Review of P2's Patient Order Form dated 5/19/2015 through 7/15/2015, revealed P2's diagnoses included diabetes. P2's physician orders directed staff to obtain a fingerstick blood glucose two times a day, before breakfast and before supper. Interview with the RN-A infection control nurse on 8/25/2015, at 10:45 a.m. revealed on 7/1/2015, she was made aware that P1's glucometer and lancet pen had been used for P2 on 6/29/2015 and 6/30/2015. RN-A said RN-C confirmed using P1's glucometer and lancet pen for P2. RN-A said the hospital provided glucometers for every patient that required blood sugar monitoring. When provided to the patient, the device was labeled with the patient's name on the glucometer, the storage bag, and a plastic container used to store the equipment. The glucometer and supplies were stored in the medication room. In addition, single use disposable lancets were used on the patients. On 7/1/2015, following the concern that P1's equipment had been used for P2, RN-A checked the storage container for P1's glucometer. The storage container was clearly marked with P1's name however, the glucometer and storage bag were not labeled. RN-A reviewed the blood sugar results and times stored in P1's glucometer and on 6/29/2015 and 6/30/2015, the glucometer had been used during the later afternoon. Following the possible blood exposure, P1 and P2 had blood drawn for hepatitis B, C and HIV. Both P1 and P2 tested negative for the infectious diseases and required follow-up blood work in 3 months.Interview with RN-C on 8/25/2015, at 2:47 p.m. confirmed she had used P1's glucometer and lancet pen for P2. RN-C said the storage container, glucometer, and multi-use lancet pen were not labeled for P1. RN-C indicated the evening of 6/29/2015 and 6/30/2015, she placed a new lancet in the multi-use pen, used the lancet pen to stick P2's finger for blood, and placed a drop of P2's blood on the test strip that was located in the glucometer. RN-C confirmed she did not clean the multi-use lancet pen or glucometer after testing P2's blood sugar. RN-C denied being trained to clean equipment that had been in contact with blood.
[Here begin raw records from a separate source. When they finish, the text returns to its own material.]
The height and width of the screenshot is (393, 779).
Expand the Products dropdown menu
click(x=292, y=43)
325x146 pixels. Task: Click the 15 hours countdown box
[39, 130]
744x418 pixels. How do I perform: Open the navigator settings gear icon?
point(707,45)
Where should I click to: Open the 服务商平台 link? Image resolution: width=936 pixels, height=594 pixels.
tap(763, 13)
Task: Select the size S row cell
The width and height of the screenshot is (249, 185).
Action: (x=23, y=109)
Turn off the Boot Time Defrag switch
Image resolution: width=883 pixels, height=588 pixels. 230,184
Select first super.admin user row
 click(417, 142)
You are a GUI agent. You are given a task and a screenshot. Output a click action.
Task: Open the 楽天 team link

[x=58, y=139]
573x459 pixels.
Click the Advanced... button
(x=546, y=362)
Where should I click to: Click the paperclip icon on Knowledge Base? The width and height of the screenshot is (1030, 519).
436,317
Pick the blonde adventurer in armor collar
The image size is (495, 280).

Interview with P1 on 8/28/2015, at 3:01 p.m. indicated on 6/30/2015, P1 noticed the supply of test strips were being used too quickly. P1 checked the memory on the glucometer and discovered blood glucose levels that were too elevated to be P1's results. P1 reported to the charge nurse that her glucometer and supplies had been used for P2. P1 said all of the supplies including the storage container, test strips, lancet, and glucometer were clearly labeled with P1's name.

Interview with the RN supervisor on 8/25/2015, at 3:30 p.m. revealed all licensed staff had received training on the hospital's policy and procedure for blood sugar monitoring and glucometer use. The training included cleaning the equipment after each use with a super sani-cloth germicidal disposable wipe and allowing two minutes of contact with the equipment. In addition, staff training included providing each patient with their own glucometer, a single use lancet, and test strips.

Review of the hospital's policy and procedure titled Blood Glucose Monitoring with an effective date of 3/23/2015, stated, only single use safety lancets would be used for finger sticks, not to use the same lancet on more than one patient, and disposing of the lancet at the point of use in a biohazard sharps container. Blood glucose monitors would be used for only one patient and not shared. The meters must be cleaned and disinfected after every use. All parts of the glucose monitors must be considered infectious and capable of transmitting blood borne pathogens. The disinfectant required had to be effective against the hepatitis B virus (HBV). The policy directed staff to follow the manufacturer's recommendation for disinfection of the blood glucose testing equipment.

The manufacturer's recommendation for disinfection of blood glucose monitoring equipment was the sani-cloth germicidal disposable wipes after every use. The germicidal solution required two minutes of contact time to kill HBV.